Study text Block Start

Conclusions: Our approach is computationally efficient for real-time indexing of cognition across domains, implementable even in hardware with limited computing capabilities, making it potentially compatible with dynamic therapies such as closed-loop neurostimulation, and will inform next-generation neurophysiological biomarkers for monitoring cognition in PD and other neurological diseases.

Figure 1. Methodology of the study.

(A) EEG time series comparison between a Parkinson’s disease participant with normal cognition (blue) and a participant with cognitive impairment (red) from a representative electrode P8. (B) Illustration of single-electrode LEAPD index generation using separate affine subspaces for cognitively impaired (red) and cognitively normal (blue) participants in the feature space.D1 and D2 are the distances from the affine subspace of the cognitively normal (blue) and cognitively impaired participants (red), respectively. (C) Steps for LEAPD index generation from EEG data. (D) Schematic and data analysis outline of the study for LEAPD and traditional EEG spectral analysis with randomization test and cross-validations for MoCA. Abbreviation: PD = Parkinson’s disease. LOOCV = Leave-one-out cross-validation. MoCA = Montreal Cognitive Assessment.

Figure 2. EEG feature analysis and parameter choice.

Study text Block End

→ Questions to answer
1 > Answer these questions from the EEG study text.
(a) Which electrode supplies the representative EEG time series comparison in panel A?
(b) What do D1 and D2 measure in panel B?
(c) Which dynamic therapy do the conclusions name as potentially compatible with the approach?
2 > Copy the part of the EEG study text starting at "Figure 1. Methodology" and ending at "Montreal Cognitive Assessment.".

Data records Block Start

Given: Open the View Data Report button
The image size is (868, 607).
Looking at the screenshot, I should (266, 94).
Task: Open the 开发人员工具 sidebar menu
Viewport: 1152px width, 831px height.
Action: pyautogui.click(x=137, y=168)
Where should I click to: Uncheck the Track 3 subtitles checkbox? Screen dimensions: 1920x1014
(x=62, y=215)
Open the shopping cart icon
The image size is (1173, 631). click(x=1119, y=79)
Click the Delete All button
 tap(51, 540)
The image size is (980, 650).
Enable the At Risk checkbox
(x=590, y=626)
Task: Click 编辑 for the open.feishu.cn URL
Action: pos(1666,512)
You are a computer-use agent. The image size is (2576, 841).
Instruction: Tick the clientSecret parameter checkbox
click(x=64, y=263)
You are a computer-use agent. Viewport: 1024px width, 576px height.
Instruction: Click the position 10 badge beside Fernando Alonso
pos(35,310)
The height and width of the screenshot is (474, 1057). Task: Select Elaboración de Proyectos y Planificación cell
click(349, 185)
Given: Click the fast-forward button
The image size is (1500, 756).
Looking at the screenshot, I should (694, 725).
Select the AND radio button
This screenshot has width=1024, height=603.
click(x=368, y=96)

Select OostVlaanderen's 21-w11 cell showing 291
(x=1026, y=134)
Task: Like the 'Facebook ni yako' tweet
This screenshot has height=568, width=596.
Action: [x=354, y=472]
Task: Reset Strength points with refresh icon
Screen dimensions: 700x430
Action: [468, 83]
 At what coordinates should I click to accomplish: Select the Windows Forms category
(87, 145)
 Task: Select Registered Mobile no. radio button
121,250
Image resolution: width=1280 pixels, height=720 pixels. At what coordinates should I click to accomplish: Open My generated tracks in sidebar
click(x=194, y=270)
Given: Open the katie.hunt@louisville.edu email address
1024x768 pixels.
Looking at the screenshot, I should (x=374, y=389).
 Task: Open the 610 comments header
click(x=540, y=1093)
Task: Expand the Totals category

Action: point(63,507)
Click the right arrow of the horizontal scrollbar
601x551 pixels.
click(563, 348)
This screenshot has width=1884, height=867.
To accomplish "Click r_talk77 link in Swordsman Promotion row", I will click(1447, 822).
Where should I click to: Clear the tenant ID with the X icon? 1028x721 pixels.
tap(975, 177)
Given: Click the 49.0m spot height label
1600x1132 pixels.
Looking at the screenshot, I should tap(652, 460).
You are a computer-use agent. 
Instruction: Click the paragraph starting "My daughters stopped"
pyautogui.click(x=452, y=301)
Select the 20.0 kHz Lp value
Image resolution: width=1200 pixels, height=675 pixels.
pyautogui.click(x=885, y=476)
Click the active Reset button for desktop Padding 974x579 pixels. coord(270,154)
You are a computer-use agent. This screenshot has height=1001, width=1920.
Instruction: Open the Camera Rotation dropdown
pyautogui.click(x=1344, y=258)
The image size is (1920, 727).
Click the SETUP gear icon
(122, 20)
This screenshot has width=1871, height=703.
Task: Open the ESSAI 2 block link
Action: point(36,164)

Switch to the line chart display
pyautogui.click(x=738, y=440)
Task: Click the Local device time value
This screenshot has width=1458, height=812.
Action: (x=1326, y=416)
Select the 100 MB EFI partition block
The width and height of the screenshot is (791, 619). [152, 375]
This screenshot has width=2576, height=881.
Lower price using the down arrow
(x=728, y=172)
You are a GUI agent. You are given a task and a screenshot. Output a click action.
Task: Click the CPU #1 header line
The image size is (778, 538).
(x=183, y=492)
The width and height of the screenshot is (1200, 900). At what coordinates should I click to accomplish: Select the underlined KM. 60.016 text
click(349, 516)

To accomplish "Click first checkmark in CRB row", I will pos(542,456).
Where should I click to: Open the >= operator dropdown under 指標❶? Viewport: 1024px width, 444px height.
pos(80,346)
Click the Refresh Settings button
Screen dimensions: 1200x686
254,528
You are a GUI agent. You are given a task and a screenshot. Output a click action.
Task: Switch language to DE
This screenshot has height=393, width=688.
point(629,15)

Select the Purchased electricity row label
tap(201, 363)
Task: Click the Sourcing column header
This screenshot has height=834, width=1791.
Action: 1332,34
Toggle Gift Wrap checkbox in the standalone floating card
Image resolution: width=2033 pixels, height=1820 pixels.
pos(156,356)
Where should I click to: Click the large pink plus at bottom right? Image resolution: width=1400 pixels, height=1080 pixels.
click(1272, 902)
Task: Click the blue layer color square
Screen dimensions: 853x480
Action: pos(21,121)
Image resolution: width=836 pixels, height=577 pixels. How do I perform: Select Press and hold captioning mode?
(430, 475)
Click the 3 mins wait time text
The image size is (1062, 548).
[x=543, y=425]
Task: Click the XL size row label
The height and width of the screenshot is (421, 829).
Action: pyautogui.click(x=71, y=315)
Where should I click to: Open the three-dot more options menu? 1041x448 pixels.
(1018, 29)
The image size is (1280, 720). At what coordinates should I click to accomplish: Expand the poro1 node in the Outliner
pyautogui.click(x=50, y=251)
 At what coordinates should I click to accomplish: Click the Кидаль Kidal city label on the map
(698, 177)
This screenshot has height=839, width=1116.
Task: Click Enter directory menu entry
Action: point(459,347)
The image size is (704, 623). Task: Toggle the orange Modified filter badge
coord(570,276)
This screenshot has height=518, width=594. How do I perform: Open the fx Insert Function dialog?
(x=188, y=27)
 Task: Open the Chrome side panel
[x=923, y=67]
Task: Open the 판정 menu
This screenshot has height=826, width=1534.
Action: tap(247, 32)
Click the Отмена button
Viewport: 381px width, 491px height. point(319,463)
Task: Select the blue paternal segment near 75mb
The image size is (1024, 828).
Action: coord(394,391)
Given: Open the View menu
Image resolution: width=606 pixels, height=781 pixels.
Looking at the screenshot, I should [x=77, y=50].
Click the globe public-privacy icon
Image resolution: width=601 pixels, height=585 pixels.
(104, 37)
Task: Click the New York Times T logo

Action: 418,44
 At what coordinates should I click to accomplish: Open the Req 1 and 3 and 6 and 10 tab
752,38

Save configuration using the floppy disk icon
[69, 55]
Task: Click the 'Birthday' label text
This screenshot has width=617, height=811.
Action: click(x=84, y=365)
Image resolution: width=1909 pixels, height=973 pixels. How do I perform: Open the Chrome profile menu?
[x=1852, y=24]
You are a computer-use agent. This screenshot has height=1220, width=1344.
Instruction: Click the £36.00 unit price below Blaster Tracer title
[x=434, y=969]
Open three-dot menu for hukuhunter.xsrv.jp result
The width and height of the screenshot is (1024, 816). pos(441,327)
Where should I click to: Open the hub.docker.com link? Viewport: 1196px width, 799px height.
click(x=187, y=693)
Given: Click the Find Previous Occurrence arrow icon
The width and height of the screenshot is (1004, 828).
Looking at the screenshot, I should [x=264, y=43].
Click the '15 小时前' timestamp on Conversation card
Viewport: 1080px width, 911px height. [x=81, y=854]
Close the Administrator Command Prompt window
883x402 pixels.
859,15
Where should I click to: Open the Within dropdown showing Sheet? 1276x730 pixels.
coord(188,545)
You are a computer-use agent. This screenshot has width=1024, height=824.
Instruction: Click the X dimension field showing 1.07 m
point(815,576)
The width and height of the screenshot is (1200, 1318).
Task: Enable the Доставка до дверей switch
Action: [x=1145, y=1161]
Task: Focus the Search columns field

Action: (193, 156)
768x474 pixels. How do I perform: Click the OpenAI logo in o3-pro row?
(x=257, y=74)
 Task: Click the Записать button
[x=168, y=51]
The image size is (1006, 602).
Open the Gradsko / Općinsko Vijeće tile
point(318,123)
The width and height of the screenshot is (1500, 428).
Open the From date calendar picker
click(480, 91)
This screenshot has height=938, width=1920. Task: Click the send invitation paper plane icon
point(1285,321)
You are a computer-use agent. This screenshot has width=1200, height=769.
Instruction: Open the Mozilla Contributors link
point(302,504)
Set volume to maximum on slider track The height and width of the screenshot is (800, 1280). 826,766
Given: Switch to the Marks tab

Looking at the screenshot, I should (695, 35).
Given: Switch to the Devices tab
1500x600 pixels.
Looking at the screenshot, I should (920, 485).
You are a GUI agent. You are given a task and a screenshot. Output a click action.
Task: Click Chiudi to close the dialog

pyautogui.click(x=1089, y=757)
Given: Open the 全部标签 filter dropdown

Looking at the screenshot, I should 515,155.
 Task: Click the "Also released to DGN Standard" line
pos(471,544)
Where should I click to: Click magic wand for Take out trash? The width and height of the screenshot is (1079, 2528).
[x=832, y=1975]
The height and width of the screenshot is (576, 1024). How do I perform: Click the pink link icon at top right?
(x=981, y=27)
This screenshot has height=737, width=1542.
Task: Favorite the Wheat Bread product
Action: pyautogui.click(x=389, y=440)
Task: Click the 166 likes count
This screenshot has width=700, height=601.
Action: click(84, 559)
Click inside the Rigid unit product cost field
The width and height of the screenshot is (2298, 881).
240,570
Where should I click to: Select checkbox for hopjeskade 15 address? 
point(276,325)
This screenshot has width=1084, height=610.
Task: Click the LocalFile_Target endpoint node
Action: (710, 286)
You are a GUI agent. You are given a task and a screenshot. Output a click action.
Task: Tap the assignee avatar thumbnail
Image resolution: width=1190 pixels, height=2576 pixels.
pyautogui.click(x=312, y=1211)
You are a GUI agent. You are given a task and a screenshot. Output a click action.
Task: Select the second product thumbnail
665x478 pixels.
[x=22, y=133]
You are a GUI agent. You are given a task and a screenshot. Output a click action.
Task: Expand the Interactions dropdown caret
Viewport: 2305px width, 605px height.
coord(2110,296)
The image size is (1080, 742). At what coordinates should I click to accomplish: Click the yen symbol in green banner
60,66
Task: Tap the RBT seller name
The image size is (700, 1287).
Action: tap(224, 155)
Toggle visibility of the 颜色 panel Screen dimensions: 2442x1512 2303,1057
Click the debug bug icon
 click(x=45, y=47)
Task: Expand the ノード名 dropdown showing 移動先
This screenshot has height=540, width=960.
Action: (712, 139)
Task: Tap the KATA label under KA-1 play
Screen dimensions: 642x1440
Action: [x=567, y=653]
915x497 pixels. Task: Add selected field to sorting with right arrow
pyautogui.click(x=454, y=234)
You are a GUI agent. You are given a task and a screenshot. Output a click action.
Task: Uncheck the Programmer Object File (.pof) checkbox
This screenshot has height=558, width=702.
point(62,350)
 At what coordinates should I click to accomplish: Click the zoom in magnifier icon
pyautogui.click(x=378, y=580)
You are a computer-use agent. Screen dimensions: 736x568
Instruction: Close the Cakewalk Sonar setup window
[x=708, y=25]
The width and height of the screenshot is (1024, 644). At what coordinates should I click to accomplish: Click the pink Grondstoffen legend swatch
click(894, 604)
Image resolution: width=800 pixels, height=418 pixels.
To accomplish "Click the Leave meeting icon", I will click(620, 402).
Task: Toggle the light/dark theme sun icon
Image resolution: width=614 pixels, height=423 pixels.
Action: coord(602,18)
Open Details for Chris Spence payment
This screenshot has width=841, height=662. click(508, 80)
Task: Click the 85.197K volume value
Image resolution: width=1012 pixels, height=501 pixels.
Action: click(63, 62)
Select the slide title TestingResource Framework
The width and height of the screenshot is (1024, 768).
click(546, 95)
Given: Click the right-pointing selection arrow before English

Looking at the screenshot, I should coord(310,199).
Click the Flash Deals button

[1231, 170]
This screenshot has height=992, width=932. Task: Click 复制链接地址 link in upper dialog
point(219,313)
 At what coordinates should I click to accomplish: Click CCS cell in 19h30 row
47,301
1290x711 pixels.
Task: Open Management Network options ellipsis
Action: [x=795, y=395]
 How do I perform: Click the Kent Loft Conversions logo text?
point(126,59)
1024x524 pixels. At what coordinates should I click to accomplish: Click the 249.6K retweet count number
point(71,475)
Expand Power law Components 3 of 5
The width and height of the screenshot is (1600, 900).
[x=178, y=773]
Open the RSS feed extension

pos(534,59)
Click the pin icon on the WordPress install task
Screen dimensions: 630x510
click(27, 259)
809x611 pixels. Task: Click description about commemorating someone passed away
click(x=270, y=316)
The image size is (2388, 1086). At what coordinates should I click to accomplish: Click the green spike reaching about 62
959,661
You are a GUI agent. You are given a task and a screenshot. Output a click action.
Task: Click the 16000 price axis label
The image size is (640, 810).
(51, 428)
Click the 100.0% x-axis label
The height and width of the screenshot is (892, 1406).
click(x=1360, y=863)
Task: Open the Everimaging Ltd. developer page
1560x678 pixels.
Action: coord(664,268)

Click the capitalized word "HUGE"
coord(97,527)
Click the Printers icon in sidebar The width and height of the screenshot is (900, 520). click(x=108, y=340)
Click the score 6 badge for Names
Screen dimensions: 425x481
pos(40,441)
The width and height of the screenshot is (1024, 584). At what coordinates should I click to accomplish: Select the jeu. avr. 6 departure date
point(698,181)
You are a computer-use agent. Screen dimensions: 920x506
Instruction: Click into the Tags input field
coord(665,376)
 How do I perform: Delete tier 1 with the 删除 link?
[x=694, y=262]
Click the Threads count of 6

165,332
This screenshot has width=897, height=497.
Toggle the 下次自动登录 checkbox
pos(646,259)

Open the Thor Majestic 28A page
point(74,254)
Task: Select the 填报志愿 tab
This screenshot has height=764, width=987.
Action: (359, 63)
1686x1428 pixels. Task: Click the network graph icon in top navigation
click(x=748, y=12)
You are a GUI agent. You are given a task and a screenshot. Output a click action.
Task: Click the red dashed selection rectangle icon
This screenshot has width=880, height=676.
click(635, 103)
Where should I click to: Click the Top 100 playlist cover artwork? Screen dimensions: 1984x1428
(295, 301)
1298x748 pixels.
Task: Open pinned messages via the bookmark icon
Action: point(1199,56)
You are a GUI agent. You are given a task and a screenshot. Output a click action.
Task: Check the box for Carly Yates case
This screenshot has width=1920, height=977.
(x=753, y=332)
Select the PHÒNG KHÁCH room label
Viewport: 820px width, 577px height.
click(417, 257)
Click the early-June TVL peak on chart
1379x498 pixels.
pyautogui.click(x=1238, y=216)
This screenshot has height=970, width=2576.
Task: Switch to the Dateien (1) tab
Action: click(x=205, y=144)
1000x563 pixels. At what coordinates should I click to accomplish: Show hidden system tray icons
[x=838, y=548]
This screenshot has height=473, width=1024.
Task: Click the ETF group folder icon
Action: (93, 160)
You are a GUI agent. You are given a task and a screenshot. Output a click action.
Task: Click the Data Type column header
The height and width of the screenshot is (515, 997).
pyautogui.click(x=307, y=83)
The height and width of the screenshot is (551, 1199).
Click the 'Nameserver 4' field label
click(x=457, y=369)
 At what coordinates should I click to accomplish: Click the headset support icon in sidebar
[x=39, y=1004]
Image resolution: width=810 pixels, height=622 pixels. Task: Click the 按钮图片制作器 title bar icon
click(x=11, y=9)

Data records Block End

→ List of solutions
1 >
(a) Electrode P8.
(b) D1 is the distance from the affine subspace of the cognitively normal participants, and D2 is the distance from the affine subspace of the cognitively impaired participants.
(c) Closed-loop neurostimulation.

2 >
Figure 1. Methodology of the study.

(A) EEG time series comparison between a Parkinson’s disease participant with normal cognition (blue) and a participant with cognitive impairment (red) from a representative electrode P8. (B) Illustration of single-electrode LEAPD index generation using separate affine subspaces for cognitively impaired (red) and cognitively normal (blue) participants in the feature space.D1 and D2 are the distances from the affine subspace of the cognitively normal (blue) and cognitively impaired participants (red), respectively. (C) Steps for LEAPD index generation from EEG data. (D) Schematic and data analysis outline of the study for LEAPD and traditional EEG spectral analysis with randomization test and cross-validations for MoCA. Abbreviation: PD = Parkinson’s disease. LOOCV = Leave-one-out cross-validation. MoCA = Montreal Cognitive Assessment.